We began by hunting everywhere in Austin for reclaimed wood to start the project. But I was surprised to learn just how expensive reclaimed wood can be! I know I didn't want to (nor could I) spend $2,000 just to have a door that will cover up my existing garage door, so I almost gave up on the idea altogether until my dad came across Mike Draper's This Old Wood. There I found an original barn door which was salvaged from the 1890's (it pays to be patient sometimes).
The door is amazing in that it had all its original hardware in place (rusty nails, bolts and hinges). I fell in love with it and Mike gave me a good deal.
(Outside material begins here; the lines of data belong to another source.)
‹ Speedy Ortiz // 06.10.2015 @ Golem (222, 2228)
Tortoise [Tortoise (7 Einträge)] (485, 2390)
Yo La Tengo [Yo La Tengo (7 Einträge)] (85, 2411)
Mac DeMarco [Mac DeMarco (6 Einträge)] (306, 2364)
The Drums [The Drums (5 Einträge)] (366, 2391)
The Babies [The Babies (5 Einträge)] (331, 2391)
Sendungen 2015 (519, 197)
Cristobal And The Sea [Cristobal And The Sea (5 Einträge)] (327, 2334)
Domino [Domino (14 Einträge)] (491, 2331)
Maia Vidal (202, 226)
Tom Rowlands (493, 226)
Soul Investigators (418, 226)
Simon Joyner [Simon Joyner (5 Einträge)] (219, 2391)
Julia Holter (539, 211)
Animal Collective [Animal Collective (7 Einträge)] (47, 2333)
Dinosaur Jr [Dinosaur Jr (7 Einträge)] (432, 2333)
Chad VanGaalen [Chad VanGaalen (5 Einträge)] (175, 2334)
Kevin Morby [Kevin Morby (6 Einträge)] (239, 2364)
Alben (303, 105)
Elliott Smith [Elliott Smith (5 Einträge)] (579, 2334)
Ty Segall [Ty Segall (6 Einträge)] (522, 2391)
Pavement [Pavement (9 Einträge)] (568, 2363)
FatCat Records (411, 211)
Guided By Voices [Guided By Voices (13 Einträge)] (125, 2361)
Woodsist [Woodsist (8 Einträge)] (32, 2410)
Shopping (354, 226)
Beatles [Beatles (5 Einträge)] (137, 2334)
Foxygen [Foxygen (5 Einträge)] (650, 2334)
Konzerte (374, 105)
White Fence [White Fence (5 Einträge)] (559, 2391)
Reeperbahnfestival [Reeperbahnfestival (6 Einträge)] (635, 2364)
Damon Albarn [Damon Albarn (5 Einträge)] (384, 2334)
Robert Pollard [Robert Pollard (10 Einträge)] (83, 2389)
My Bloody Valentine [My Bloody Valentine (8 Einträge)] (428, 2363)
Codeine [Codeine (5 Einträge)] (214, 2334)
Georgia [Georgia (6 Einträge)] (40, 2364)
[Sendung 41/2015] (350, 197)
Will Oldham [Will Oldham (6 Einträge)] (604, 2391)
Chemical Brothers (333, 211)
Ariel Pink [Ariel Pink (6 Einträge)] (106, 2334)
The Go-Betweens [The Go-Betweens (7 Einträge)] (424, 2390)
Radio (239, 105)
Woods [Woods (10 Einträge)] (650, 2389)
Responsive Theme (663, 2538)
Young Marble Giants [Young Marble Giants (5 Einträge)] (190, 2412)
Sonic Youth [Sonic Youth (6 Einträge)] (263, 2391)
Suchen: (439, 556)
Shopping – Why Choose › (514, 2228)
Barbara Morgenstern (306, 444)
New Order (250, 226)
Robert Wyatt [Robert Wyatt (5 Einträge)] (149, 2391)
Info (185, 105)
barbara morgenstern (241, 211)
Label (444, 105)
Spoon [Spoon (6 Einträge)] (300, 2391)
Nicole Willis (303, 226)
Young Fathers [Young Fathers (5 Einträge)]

It wasn't in the best of shape--some wood rot and breakage--but my father hauled it back to my house in his trailer and then took an entire day deconstructing it by taking out the bad panels, rearranging the good ones and cutting off the bad bits.
Nothing new was purchased (except for the top railing area at the end). My father carefully took out every single nail (I think I counted 75) and every lag bolt, then cleaned them to re-use again.
Then my father hammered back in the old nails, re-bolted the bolts into one set of the hinges (for decorative flair). We still need to do the bottom hinge area, but I am still searching for some more square head lag bolts to do that with (they're hard to find as they don't make them anymore).
Next, we took an entire day and went to countless antique shops looking for the right "handle." We went to shops in 5 different cities looking for this special piece. No success. I was getting desperate and my vision was shifting as to what I could possibly use as the handle. Well, you know when what you are doing is kismet when you find your perfect handle on your iPhone in your eBay app while sitting in the back seat of the car. I was so lucky to find a woman back in New York selling it on eBay from an estate sale. It's also from the 1800's. How serendipitous can it get?
The last part was mounting a plank of wood to the wall and assembling the railing/sliding hardware to that. We ended up buying that at Tractor Supply because they were the cheapest. And we spray painting it with an espresso color paint. I wanted it to match my other curtain rods in the room. Besides, I like the contrast. :)
And, there you have it! Took about 4 full days and about $400. I'm left with something that I love, not to mention something I will always cherish because my father did it all for me. Thank you, dad! xo
Now I just need to finish painting those canvases!!